#### [AUSZUG]
───

Arnold Maxwill | GWK-Förderpreis 2016
*1984 am Niederrhein, lebt in Dortmund
Studium der Germanistik und der Kunstgeschichte in Wien und
Münster
Arnold Maxwill schreibt irritierende und spröde, in freirhythmischen
Versgruppen zu je drei Zeilen äußerlich fest gefügte
Gedichte. Sie prägt eine Haltung der Distanz und Rationalität
sowie ein spezifischer, analytisch-objektivierender Blick und
ein eigenständiger, bei starkem Einsatz der lautlich-musikalischen
Mittel der Sprache doch immer sachlich-nüchterner Ton.
Unter dem Obertitel verschränktes Gelände nimmt der
Lyriker in der Gedichtserie, mit der er sich um den GWK-Förderpreis
beworben hat, das aktuelle Dortmunder Stadtgebiet ins Visier:
einzelne Straßenzüge, Wohnsiedlungen, Brachflächen,
ein Areal ehemaliger Schwerindustrie, Parks, den renaturierten
Flusslauf der Emscher, den Dortmund-Ems-Kanal oder eine innerstädtische
Naturschutzzone -, kartierte Orte großstädtisch transformierter
Natur oder von Flora und Fauna durchzogener Zivilisation. Die
Gedichtüberschriften nennen das jeweils anvisierte Gelände
bei seinem Namen. Prominent in der Gedichtüberschrift "Hoeschlektüre",
aber auch in den Texten selbst, nennt der Autor das, was er
mit seinen Versen tut, "Lektüre": Er liest das
"verschränkte Gelände" dort draußen,
sein Gedicht ist eine Lektüre der Außenwelt, nicht
deren bloß dokumentarisches Abbild in gewöhnlicher
Sprache, sondern deren deutende Transformation. Entsprechend
sind die benannten Dortmunder Orte im Text auch nicht wiedererkennbar.
In poetologischer Lesart wird durch die Überschrift "Hoeschlektüre"
jedes Gedicht selbst zu einem "verschränkten Gelände",
das "Lektüren" im Sinne des Autors fordert. Arnold
Maxwill rekurriert mit dem Wort "Lektüre" und
in mit diesem verwandten Signifikanten auf geschichtlich wirkmächtige
Ideen. Er ruft mit ihm den christlich-romantischen Topos von
der Lesbarkeit der Welt auf bzw. das Konzept einer Sprache oder
Schrift der Natur. Danach wohnt den Naturdingen eine aus dem
göttlichen Logos fließende Sprache inne, die sich
in ihrem Äußeren als oder wie eine Schrift artikuliert
und dadurch das innerste Wesen der Dinge objektiv offenbart.

───

#### [VORLIEGENDE ZEILEN]
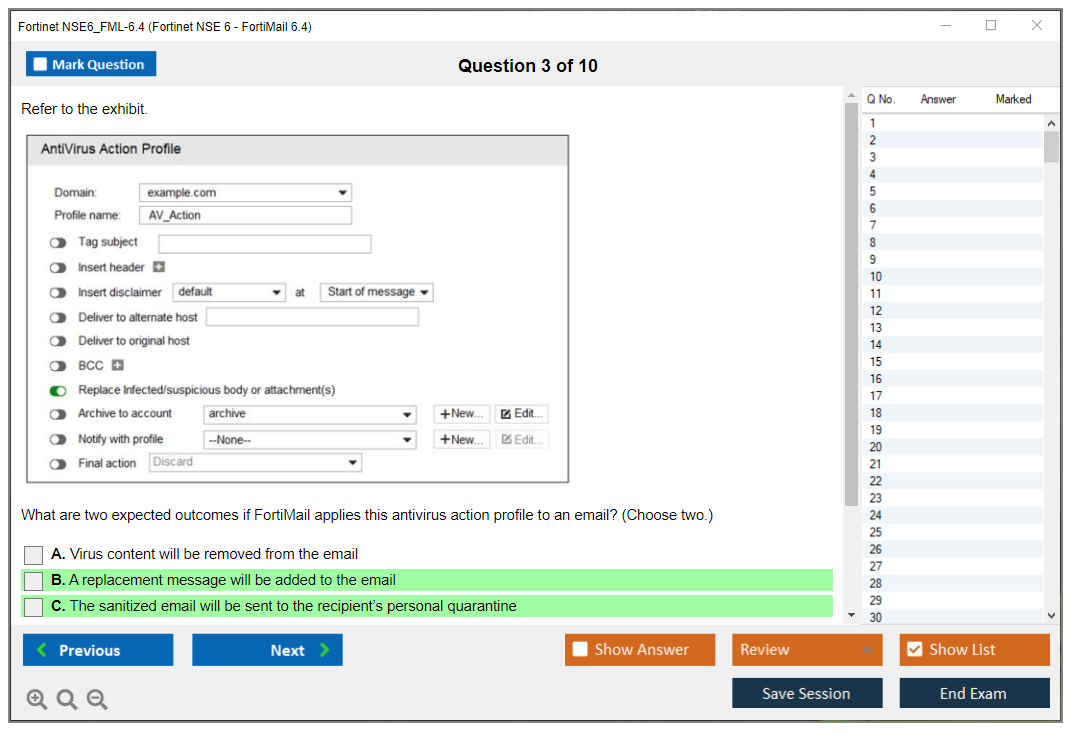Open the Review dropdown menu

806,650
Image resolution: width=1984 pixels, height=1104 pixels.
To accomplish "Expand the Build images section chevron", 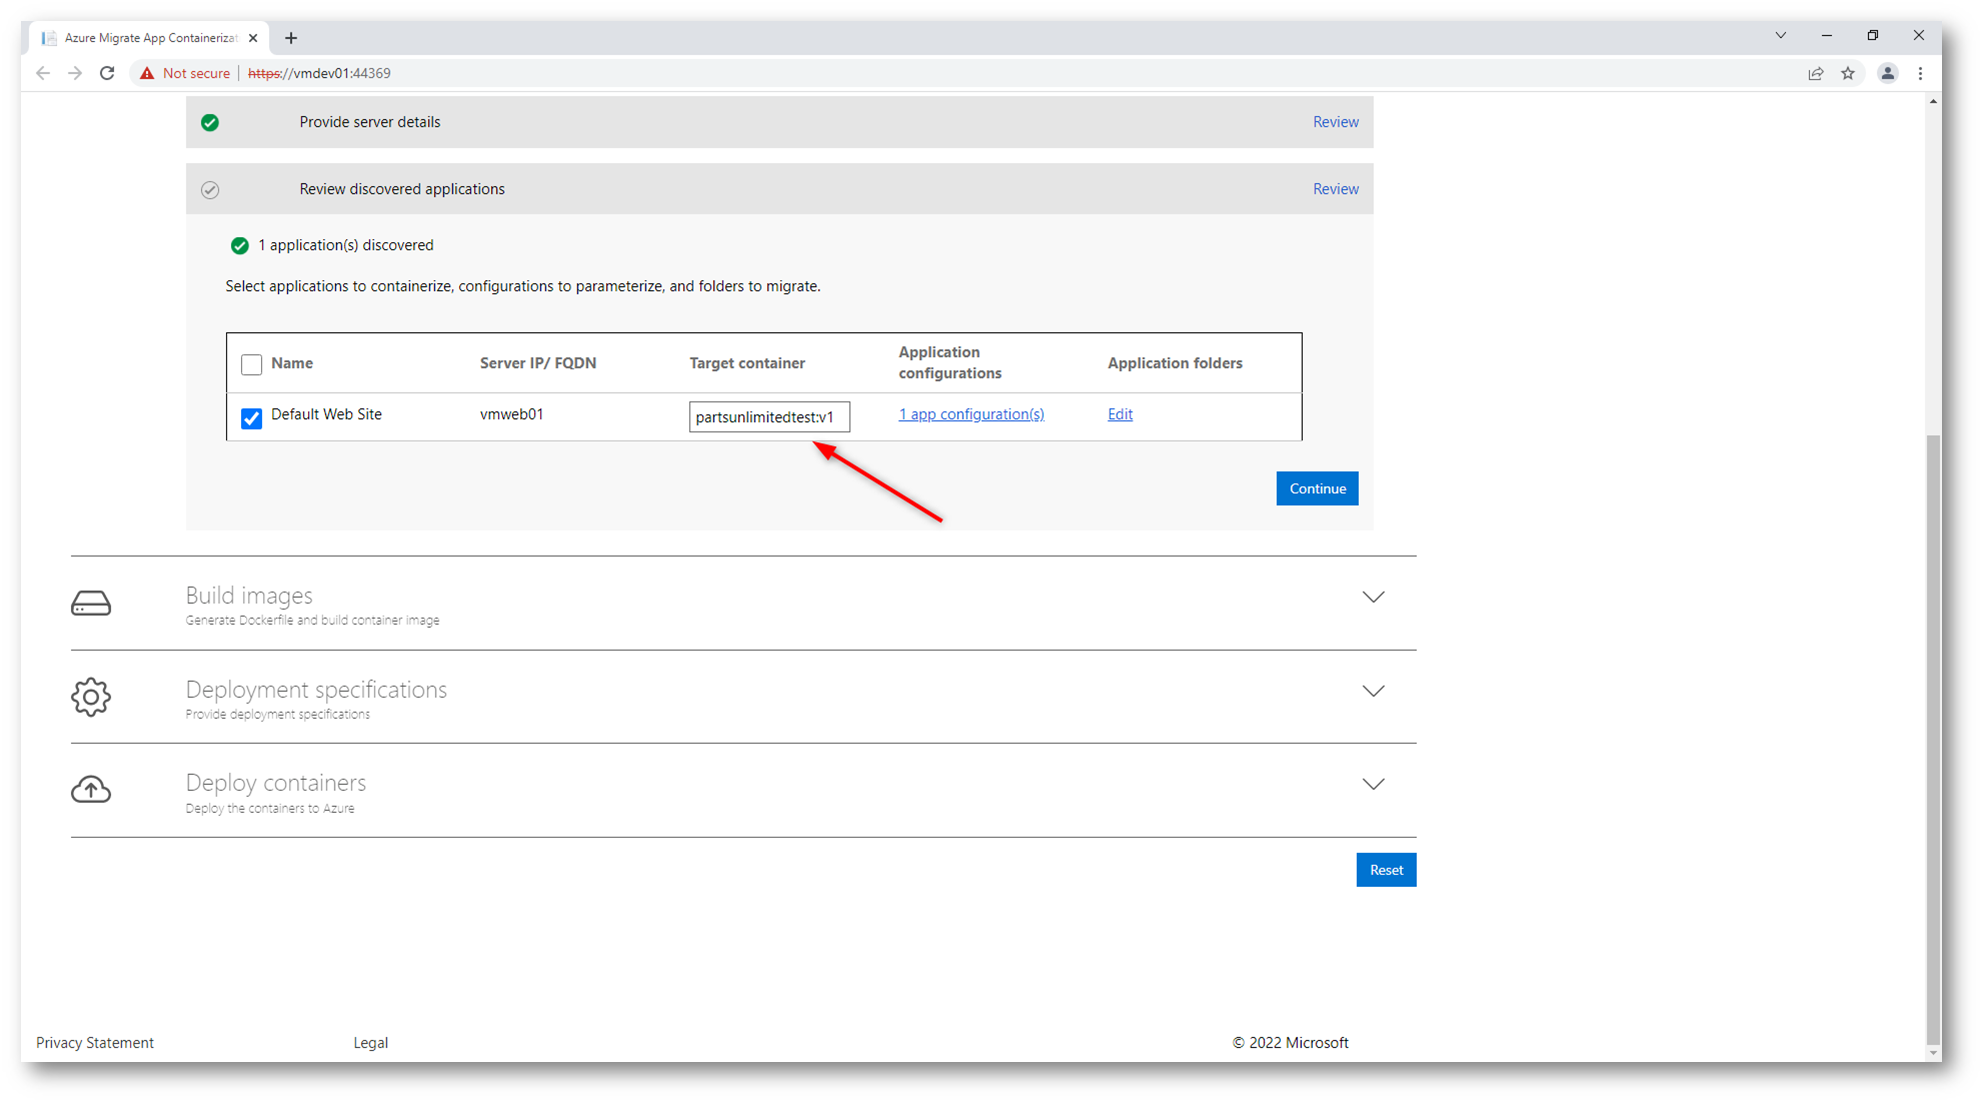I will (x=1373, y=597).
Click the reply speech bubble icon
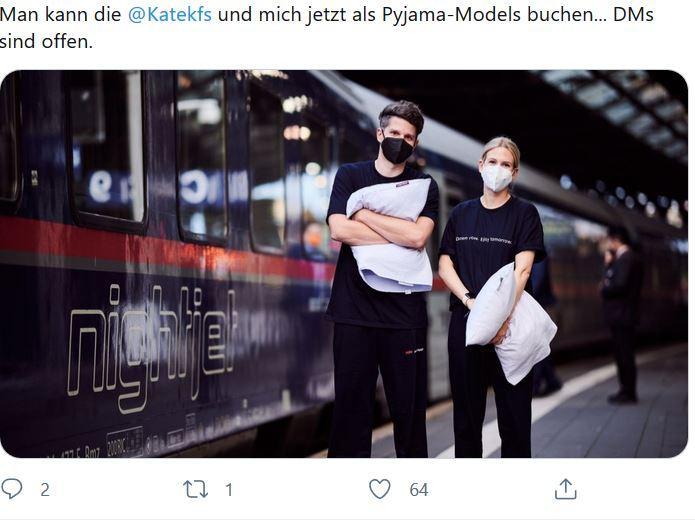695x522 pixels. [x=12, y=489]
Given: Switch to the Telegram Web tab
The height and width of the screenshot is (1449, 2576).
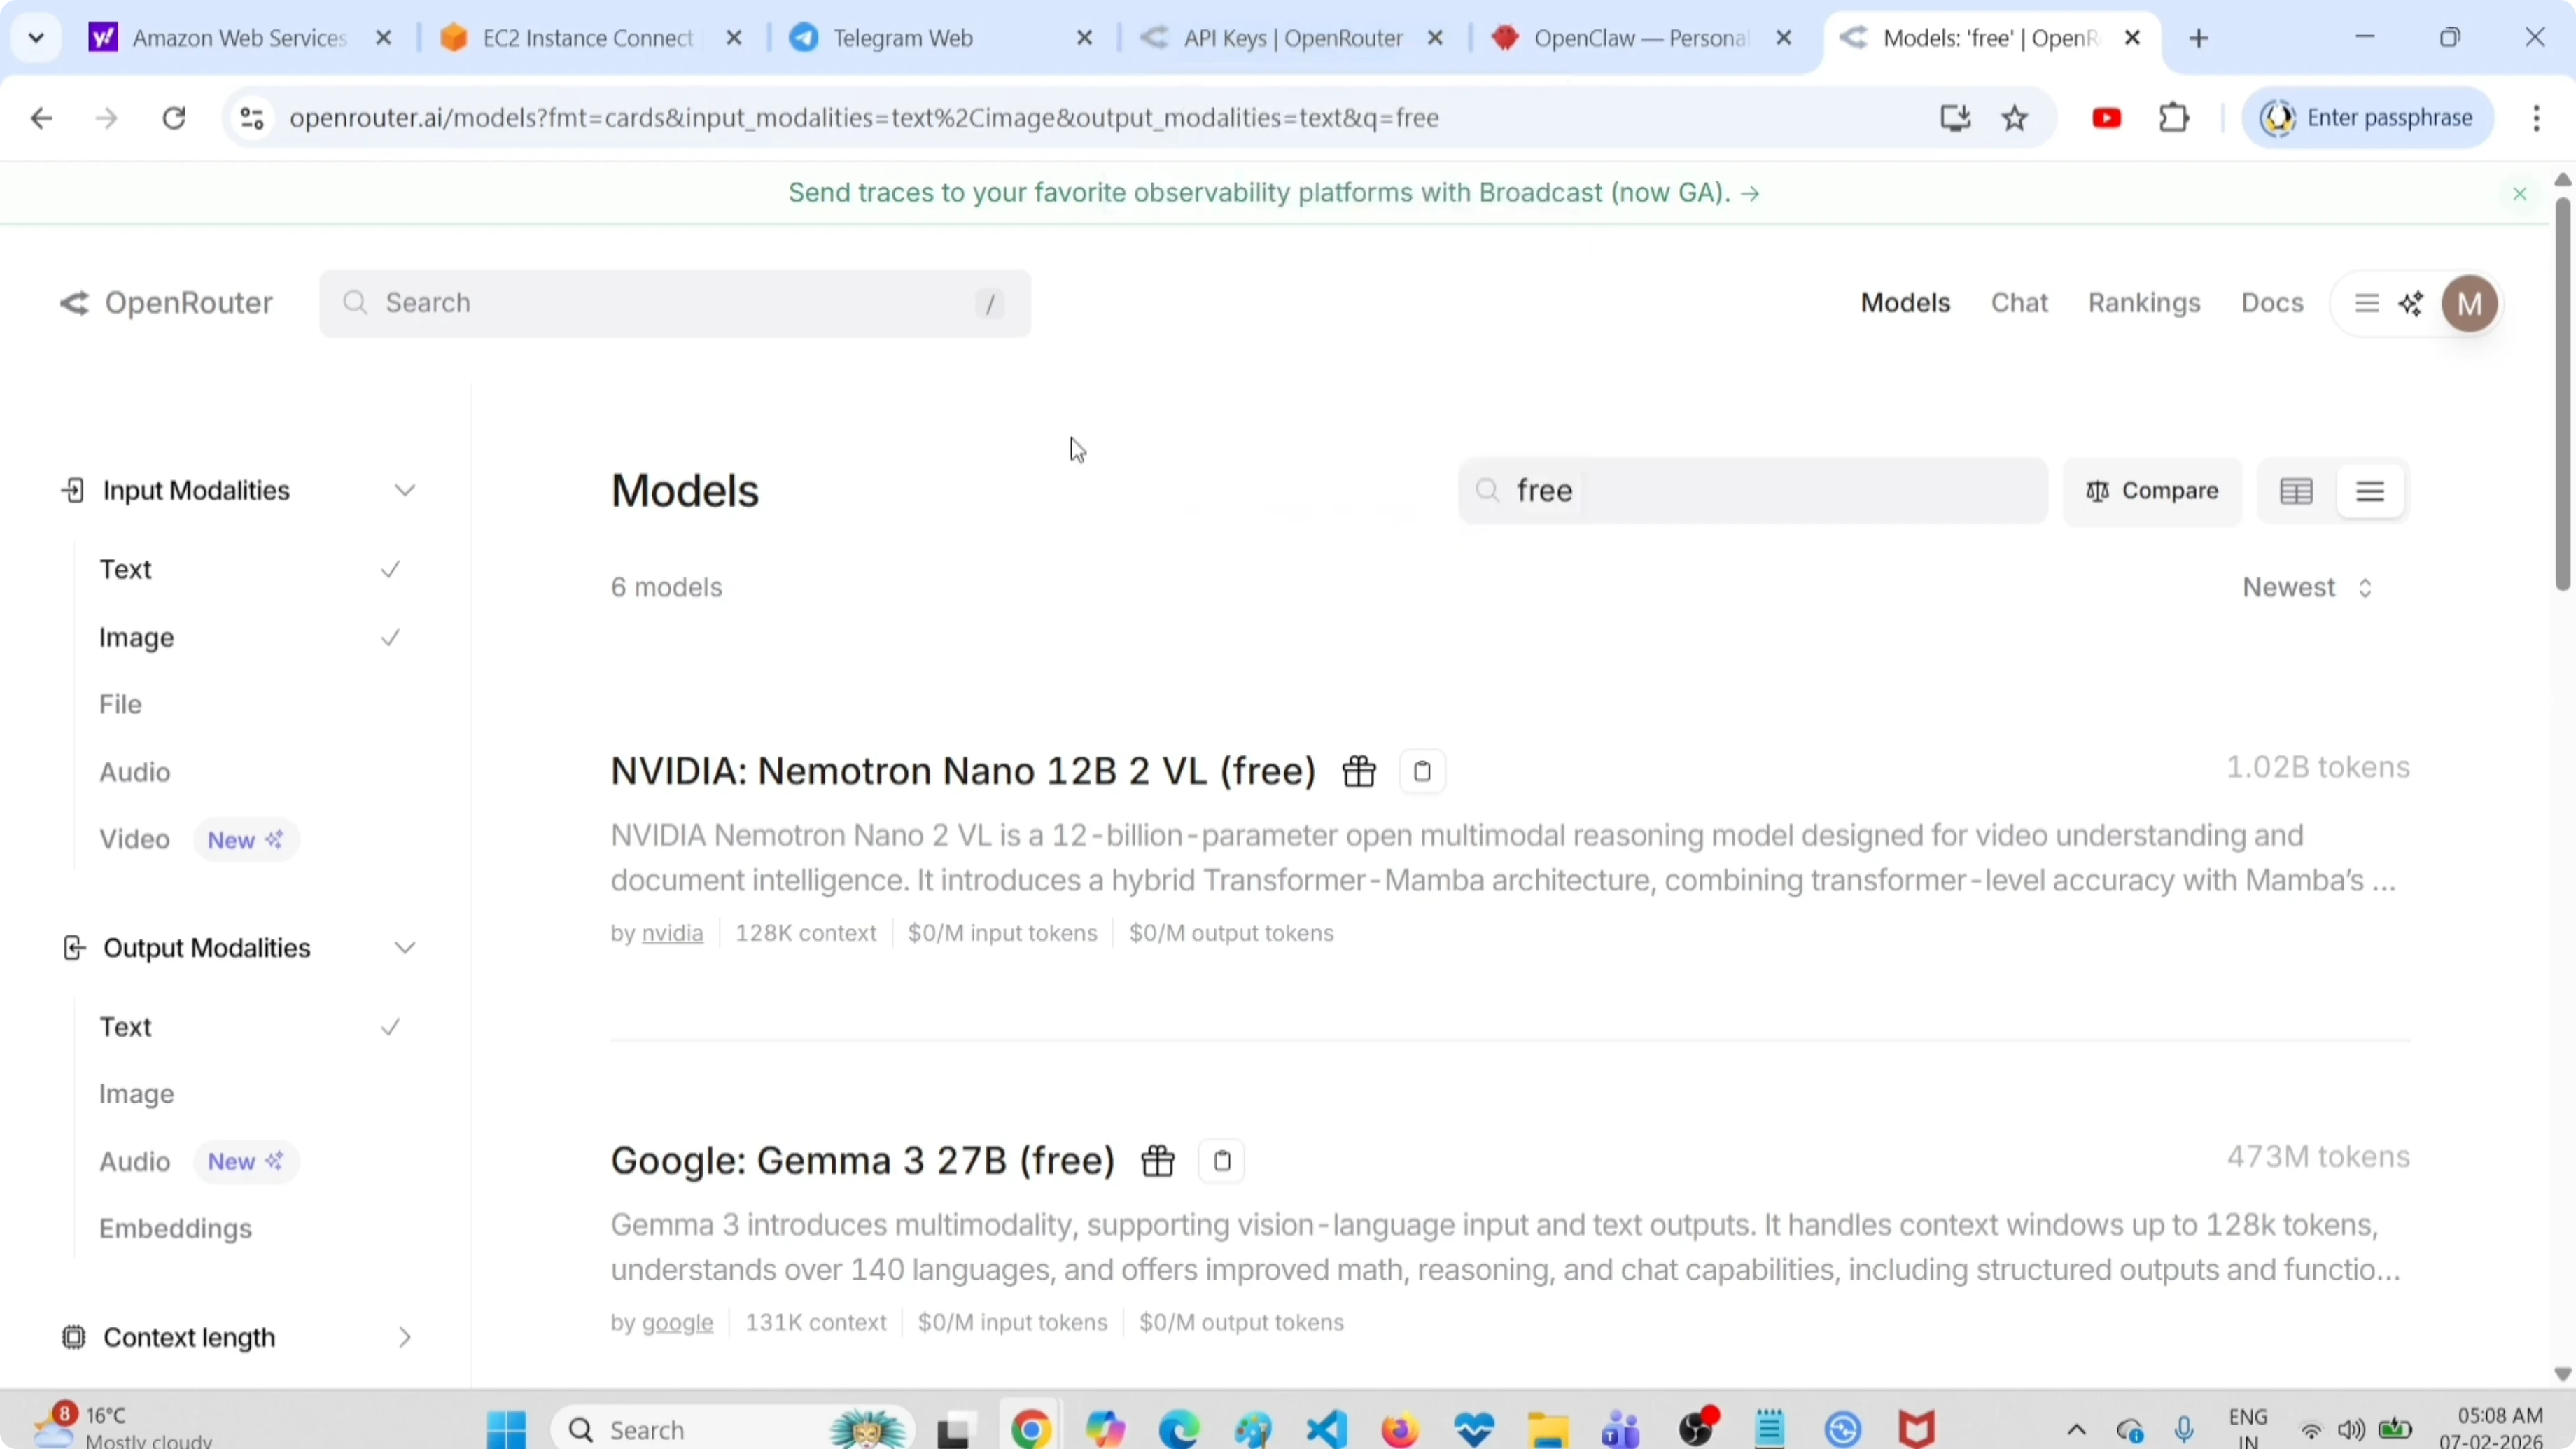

───

#### [AUFGABE]
Zählen Sie alle Bereiche des Dortmunder Stadtgebiets auf, die der Lyriker laut Auszug in seiner Gedichtserie ins Visier nimmt. Arbeiten Sie ausschließlich mit dem Auszug.

#### [LÖSUNG]
- einzelne Straßenzüge
- Wohnsiedlungen
- Brachflächen
- ein Areal ehemaliger Schwerindustrie
- Parks
- der renaturierte Flusslauf der Emscher
- der Dortmund-Ems-Kanal
- eine innerstädtische Naturschutzzone